— START —

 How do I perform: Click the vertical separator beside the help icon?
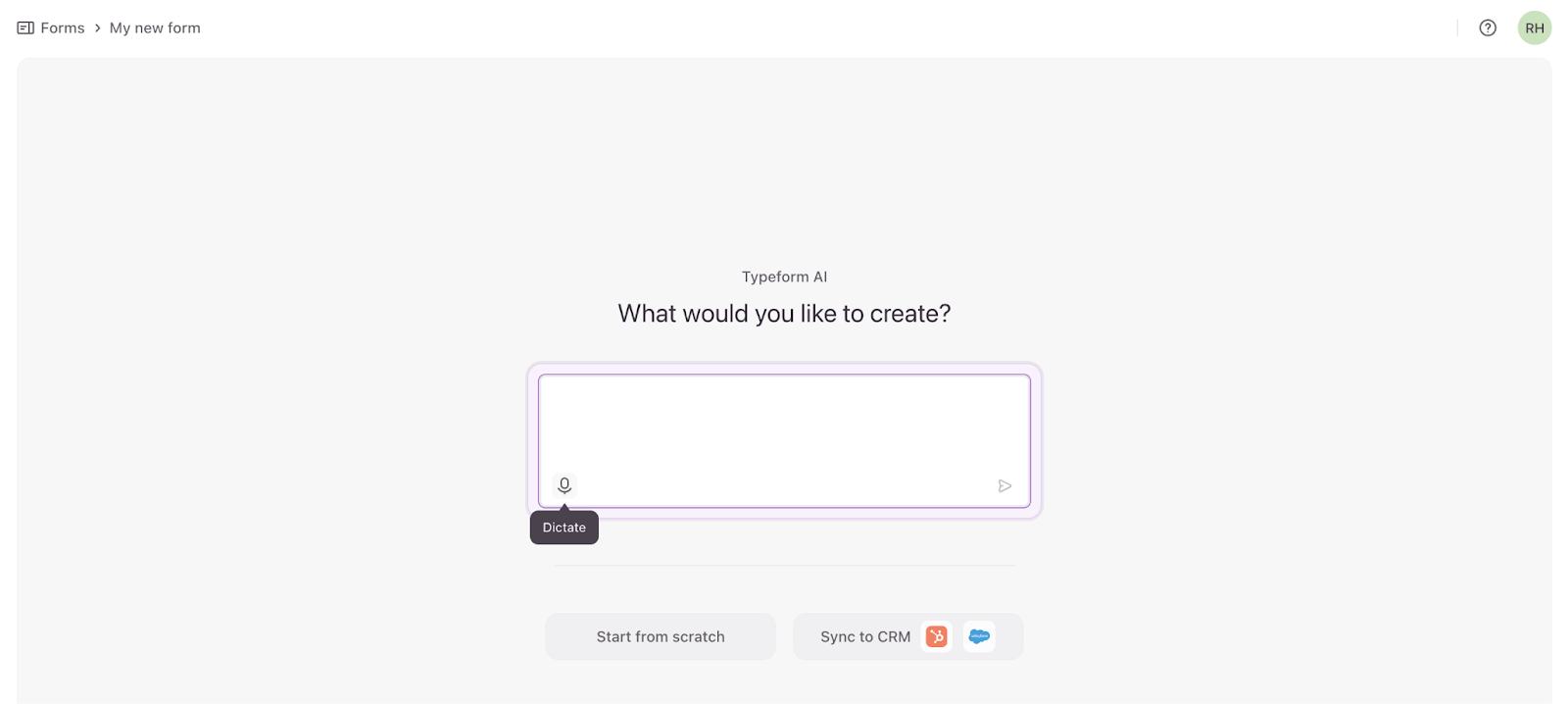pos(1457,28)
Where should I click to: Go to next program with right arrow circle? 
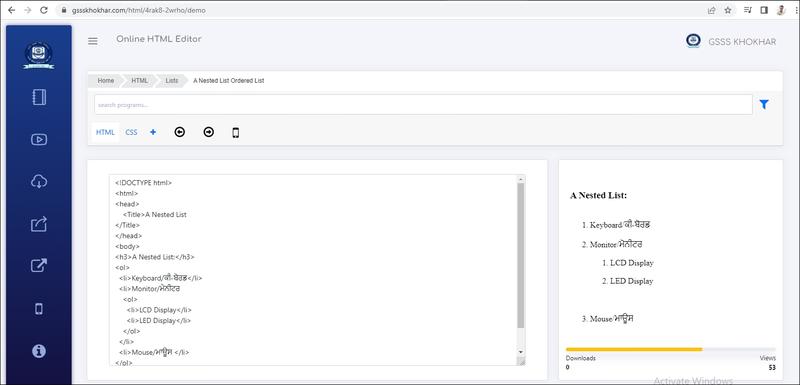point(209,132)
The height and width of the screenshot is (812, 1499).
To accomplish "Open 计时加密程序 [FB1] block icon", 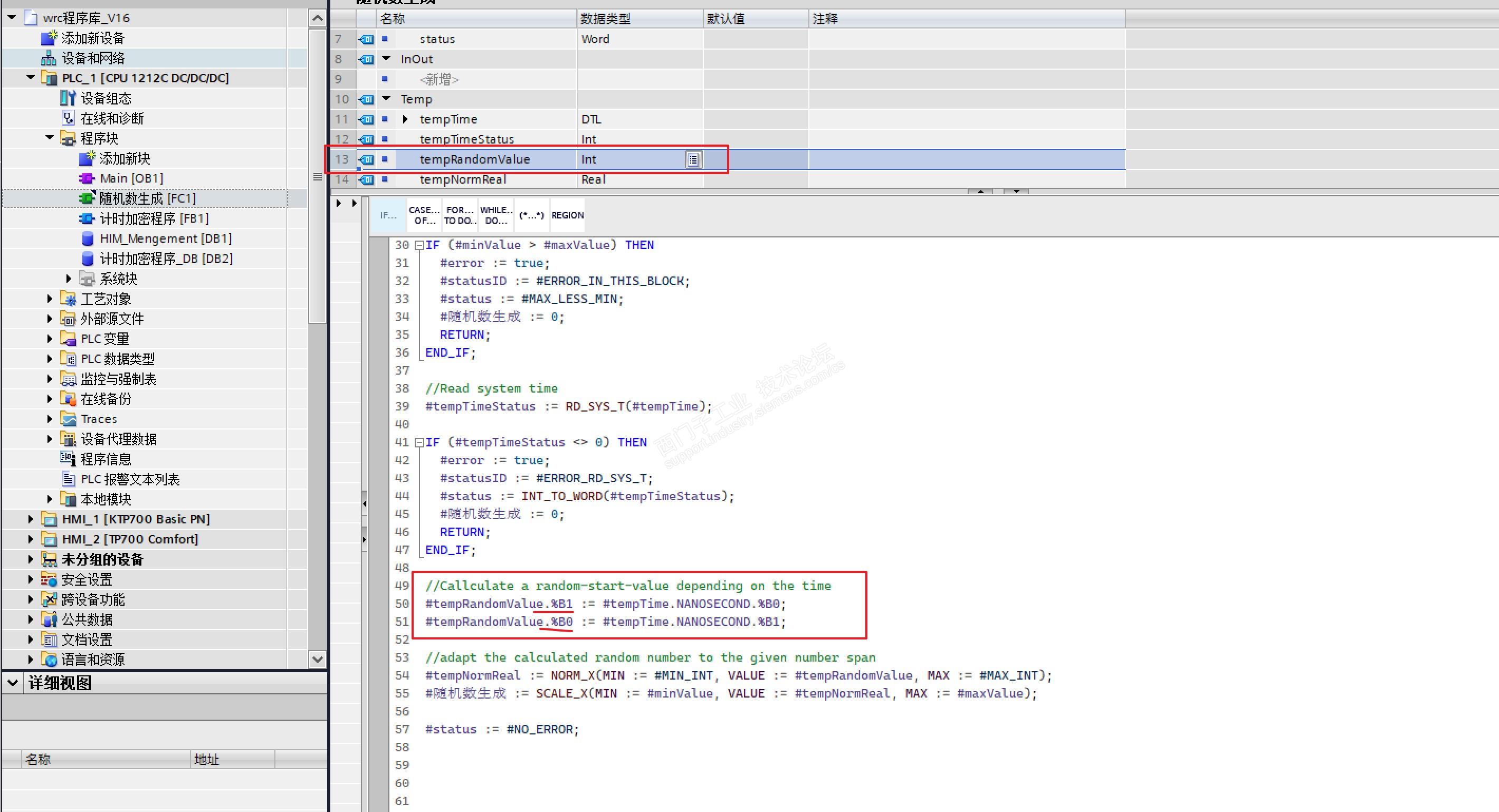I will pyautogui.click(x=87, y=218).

— END —
— START —

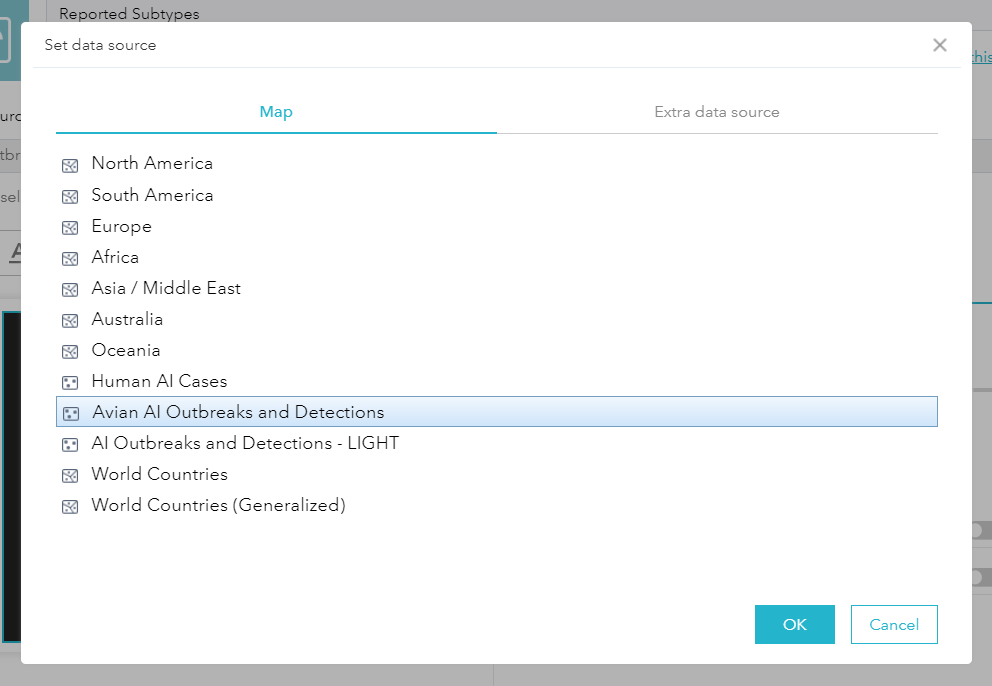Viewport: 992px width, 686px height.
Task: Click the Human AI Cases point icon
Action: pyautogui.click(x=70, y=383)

— END —

GIVEN TASK ▸
Could you repeat the listing from the line with "Viewport: 992px width, 686px height." to the line with "Action: pyautogui.click(x=70, y=383)", swapping "Viewport" for "Screen", keeping everything else the same and leaving out the pictures?

RESPONSE TO THIS TASK ▸
Screen: 992px width, 686px height.
Task: Click the Human AI Cases point icon
Action: pyautogui.click(x=70, y=383)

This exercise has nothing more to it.